Purification of Tumor-Associated Macrophages (TAM) and Tumor-Associated Dendritic Cells (TADC)
Tumors are heterogeneous microenvironments where complex interactions take place between neoplastic cells and infiltrating inflammatory cells, such as tumor-associated macrophages (TAM) and tumor-associated dendritic cells (TADC). The relevance of tumor-infiltrating mononuclear myeloid cells is underscored by clinical studies showing a correlation between their abundance and poor prognosis (Laoui et al., 2011). These cells are able to promote tumor progression via several mechanisms, including induction of angiogenesis, remodeling of the extracellular matrix, stimulation of cancer cell proliferation and metastasis and the inhibition of adaptive immunity (Laoui et al., 2011). Moreover, mononuclear myeloid cells are characterized by plasticity and versatility in response to microenvironmental signals, resulting in different activation states, as illustrated by the presence of distinct functional TAM subsets in tumors (Movahedi et al., 2010; Laoui et al., 2014). Here, we describe a valuable isolation technique for TAM and TADC permitting their molecular and functional characterization.

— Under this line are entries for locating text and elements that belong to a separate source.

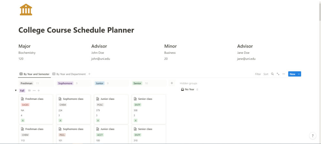The width and height of the screenshot is (321, 144).
Task: Open the Senior class ENTP 308 card
Action: coord(149,109)
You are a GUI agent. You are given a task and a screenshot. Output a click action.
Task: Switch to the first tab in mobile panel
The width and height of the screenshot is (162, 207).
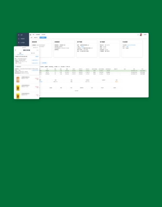point(20,53)
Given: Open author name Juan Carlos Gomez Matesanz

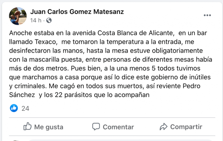Looking at the screenshot, I should click(77, 12).
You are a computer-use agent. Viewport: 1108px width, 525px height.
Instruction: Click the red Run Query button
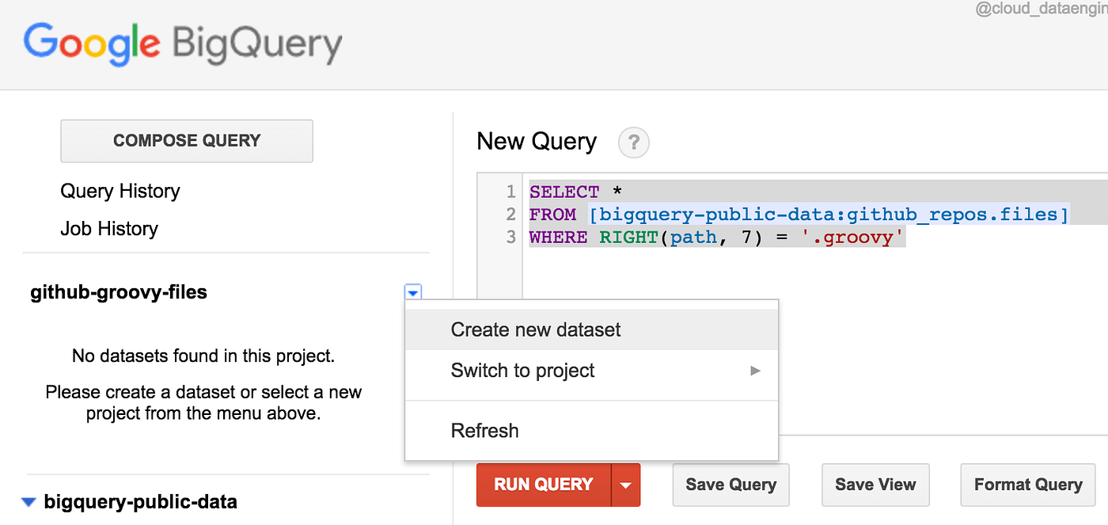tap(543, 485)
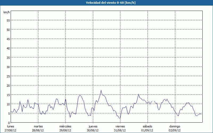This screenshot has height=133, width=213.
Task: Click the highest wind speed peak after jueves
Action: coord(101,90)
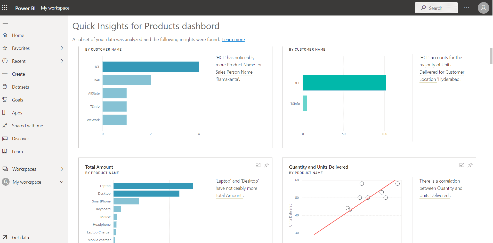
Task: Open your account profile avatar
Action: tap(483, 8)
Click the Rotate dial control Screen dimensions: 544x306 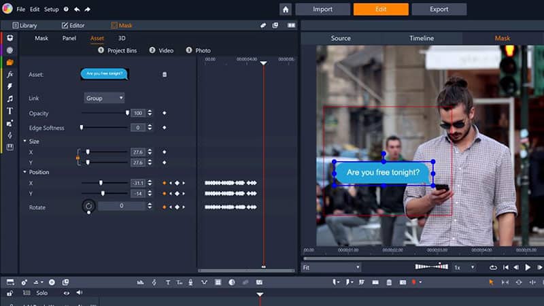[x=88, y=205]
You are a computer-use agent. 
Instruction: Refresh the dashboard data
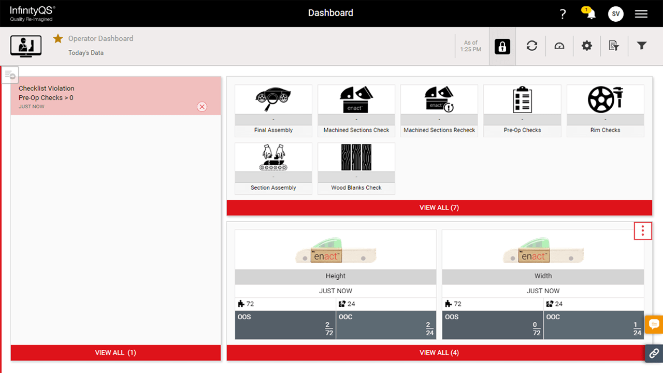coord(531,46)
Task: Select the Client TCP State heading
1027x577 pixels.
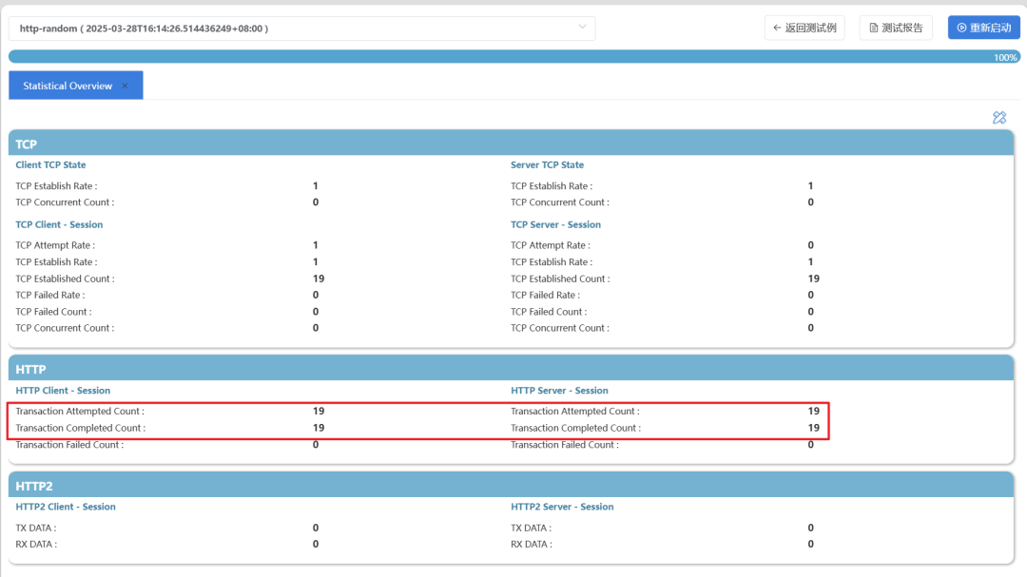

Natural Killer Cell Transfer Assay
Natural Killer (NK) cells are cytotoxic lymphocytes that constitute a major component of the innate immune system. Immunosurveillance of the host by NK cells for malignant and virally-infected cells results in direct cytotoxicity and the production of cytokines to enhance the immune response. This protocol will describe the adoptive transfer of purified NK cells into NK cell-deficient tumor bearing mice in order to establish the intrinsic functionality of NK cells.
Lung Clearance Assay
Lung clearance assay tests the ability of innate immune cells (mainly NK cells) to eradicate in vivo cells injected via the tail vein of the mice. This assay helps to elucidate the role played by NK cells and their receptors (if the mice are genetically modified) against various human and mouse targets in an in vivo setting (Stern-Ginossar et al., 2008; Halfteck et al., 2009; Tsukerman et al., 2012).